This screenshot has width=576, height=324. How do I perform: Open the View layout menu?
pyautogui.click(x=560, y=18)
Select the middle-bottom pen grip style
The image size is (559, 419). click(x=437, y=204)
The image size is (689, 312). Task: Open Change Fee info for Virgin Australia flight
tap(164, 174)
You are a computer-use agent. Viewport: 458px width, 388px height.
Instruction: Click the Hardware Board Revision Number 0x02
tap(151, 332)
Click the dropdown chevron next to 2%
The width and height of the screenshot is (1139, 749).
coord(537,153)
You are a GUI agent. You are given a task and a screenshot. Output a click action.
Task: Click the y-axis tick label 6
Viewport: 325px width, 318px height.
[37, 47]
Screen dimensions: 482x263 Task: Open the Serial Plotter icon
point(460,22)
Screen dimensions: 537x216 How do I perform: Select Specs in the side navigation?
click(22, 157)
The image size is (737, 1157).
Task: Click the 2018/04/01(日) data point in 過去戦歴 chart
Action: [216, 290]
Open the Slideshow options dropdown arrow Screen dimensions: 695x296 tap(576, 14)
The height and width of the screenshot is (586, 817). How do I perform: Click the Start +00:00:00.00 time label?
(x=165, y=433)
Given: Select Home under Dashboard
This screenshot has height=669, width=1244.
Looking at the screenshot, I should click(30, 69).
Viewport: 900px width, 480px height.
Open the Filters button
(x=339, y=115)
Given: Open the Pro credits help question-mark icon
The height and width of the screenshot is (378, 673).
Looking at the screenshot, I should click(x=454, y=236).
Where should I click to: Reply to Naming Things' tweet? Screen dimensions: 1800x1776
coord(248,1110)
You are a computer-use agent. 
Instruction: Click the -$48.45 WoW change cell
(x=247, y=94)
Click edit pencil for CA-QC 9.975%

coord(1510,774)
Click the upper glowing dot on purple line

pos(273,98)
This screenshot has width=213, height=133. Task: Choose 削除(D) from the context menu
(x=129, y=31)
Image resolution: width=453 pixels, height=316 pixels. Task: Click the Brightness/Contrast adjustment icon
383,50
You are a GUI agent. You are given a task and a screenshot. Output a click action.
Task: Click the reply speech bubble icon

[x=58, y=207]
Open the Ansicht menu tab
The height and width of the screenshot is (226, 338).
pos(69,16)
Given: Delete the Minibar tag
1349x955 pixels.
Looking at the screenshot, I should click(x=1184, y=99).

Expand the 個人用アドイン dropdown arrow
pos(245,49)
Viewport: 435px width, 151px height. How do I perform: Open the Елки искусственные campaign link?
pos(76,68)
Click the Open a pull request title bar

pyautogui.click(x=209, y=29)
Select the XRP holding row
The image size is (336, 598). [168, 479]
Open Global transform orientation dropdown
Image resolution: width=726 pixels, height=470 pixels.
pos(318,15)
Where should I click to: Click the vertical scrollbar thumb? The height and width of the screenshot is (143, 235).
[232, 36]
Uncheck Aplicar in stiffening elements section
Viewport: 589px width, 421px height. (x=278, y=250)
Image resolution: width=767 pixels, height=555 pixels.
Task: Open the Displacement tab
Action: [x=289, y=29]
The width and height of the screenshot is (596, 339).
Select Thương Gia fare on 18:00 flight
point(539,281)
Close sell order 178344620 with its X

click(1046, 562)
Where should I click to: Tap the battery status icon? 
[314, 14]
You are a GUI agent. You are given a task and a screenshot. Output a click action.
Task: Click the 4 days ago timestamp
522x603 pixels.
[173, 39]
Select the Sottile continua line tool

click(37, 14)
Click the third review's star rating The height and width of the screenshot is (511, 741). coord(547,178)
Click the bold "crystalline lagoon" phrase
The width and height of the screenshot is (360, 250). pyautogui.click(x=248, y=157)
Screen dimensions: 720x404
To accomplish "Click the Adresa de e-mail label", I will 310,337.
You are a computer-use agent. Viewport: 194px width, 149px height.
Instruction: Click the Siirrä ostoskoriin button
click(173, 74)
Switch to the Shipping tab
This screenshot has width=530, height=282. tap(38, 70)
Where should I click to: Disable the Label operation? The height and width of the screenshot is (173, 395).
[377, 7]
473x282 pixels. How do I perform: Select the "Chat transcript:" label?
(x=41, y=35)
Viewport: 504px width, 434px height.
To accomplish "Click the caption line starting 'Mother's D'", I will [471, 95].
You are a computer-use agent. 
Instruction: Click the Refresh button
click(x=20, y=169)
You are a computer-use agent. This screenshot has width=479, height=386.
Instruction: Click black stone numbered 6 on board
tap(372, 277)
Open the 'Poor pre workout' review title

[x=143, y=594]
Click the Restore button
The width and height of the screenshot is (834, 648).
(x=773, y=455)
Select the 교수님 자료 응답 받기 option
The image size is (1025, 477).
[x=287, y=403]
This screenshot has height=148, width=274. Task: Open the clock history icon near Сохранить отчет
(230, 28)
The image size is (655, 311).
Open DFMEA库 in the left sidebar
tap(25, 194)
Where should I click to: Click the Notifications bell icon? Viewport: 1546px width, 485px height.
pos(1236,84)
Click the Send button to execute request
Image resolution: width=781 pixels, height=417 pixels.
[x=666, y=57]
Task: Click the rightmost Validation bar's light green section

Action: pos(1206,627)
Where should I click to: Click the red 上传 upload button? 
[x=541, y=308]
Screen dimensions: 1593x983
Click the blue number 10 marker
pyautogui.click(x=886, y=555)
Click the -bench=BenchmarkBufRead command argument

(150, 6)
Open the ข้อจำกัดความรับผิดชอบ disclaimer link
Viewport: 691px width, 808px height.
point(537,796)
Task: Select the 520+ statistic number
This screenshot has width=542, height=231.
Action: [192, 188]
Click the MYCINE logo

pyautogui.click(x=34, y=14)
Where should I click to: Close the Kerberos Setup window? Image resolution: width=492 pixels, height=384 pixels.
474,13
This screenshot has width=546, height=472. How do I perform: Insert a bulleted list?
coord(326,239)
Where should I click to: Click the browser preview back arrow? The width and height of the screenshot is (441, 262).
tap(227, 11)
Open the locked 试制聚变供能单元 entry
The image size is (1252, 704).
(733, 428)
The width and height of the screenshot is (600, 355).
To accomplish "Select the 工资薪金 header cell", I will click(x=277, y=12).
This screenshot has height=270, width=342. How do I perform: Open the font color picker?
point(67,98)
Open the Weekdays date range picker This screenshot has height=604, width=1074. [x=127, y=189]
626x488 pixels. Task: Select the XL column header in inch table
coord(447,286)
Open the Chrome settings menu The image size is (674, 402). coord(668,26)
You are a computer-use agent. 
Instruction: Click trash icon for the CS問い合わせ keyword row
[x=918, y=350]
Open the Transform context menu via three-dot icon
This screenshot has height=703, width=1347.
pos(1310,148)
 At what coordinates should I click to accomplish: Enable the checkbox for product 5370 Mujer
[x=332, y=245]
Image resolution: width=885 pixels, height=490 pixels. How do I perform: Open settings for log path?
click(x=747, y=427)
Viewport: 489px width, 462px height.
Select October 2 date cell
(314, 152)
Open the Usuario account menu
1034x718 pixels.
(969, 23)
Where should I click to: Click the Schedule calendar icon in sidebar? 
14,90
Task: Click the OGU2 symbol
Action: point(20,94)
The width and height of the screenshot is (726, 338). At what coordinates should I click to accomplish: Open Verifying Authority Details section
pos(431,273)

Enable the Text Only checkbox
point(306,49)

● Exercise objective: Each line from the one containing "The width and height of the screenshot is (726, 338)." down to the final line of the listing must appear in the answer exactly as written, and no other line may.

● Solution for this task:
The width and height of the screenshot is (726, 338). At what coordinates should I click to accomplish: Open Verifying Authority Details section
pos(431,273)

Enable the Text Only checkbox
point(306,49)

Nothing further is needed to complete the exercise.